__WHAT IS EXPECTED__
Once you reach the line containing "You are a computer-use agent. Image", write out that line and every remaining line of the records exactly.

-------- INFORMATION SUPPLIED

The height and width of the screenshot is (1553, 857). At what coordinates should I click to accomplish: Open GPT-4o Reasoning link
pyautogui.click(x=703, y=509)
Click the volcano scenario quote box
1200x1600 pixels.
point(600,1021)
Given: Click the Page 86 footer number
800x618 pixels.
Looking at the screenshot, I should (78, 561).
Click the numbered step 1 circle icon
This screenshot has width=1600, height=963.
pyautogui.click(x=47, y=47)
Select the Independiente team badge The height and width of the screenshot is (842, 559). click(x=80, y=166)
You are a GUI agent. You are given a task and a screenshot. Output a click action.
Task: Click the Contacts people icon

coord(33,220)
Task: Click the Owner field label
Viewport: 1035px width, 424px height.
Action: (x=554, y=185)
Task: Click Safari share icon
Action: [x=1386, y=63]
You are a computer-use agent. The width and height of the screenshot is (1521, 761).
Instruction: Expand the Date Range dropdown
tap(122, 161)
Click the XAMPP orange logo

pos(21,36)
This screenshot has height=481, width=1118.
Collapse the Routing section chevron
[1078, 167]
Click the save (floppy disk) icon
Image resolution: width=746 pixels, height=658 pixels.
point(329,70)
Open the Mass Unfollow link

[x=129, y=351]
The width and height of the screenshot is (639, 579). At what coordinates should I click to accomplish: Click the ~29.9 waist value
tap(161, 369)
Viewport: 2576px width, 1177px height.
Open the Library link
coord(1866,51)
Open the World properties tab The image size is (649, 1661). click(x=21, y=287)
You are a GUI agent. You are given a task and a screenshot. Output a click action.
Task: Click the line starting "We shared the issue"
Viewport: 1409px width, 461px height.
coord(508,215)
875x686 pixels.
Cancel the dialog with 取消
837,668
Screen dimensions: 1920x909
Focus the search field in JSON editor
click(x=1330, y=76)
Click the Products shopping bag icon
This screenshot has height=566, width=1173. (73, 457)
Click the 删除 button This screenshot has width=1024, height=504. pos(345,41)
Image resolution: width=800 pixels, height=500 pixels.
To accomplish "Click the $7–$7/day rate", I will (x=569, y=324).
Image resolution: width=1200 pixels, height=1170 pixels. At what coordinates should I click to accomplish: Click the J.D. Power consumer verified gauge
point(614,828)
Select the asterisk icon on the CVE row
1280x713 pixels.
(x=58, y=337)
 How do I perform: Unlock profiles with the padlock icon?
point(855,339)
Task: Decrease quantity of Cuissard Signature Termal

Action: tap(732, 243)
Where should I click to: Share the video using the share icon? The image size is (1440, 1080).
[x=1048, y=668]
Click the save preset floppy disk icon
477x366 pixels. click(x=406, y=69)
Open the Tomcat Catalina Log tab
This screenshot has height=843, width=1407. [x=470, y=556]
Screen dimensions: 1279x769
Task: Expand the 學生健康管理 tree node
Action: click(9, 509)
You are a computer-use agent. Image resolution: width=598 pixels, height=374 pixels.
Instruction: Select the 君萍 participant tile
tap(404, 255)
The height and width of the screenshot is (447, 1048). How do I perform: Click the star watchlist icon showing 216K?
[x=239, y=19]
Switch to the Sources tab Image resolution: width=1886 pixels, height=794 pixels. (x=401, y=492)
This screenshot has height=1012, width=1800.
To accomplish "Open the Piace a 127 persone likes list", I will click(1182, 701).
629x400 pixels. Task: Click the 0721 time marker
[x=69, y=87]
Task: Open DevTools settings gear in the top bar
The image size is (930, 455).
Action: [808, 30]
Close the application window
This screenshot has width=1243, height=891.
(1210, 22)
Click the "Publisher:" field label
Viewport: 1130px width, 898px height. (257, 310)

----------------

__TASK RESULT__
You are a computer-use agent. Image resolution: width=598 pixels, height=374 pixels.
Instruction: Select the 君萍 participant tile
tap(404, 255)
The height and width of the screenshot is (447, 1048). How do I perform: Click the star watchlist icon showing 216K?
[x=239, y=19]
Switch to the Sources tab Image resolution: width=1886 pixels, height=794 pixels. (x=401, y=492)
This screenshot has height=1012, width=1800.
To accomplish "Open the Piace a 127 persone likes list", I will click(1182, 701).
629x400 pixels. Task: Click the 0721 time marker
[x=69, y=87]
Task: Open DevTools settings gear in the top bar
The image size is (930, 455).
Action: [808, 30]
Close the application window
This screenshot has width=1243, height=891.
(1210, 22)
Click the "Publisher:" field label
Viewport: 1130px width, 898px height. (257, 310)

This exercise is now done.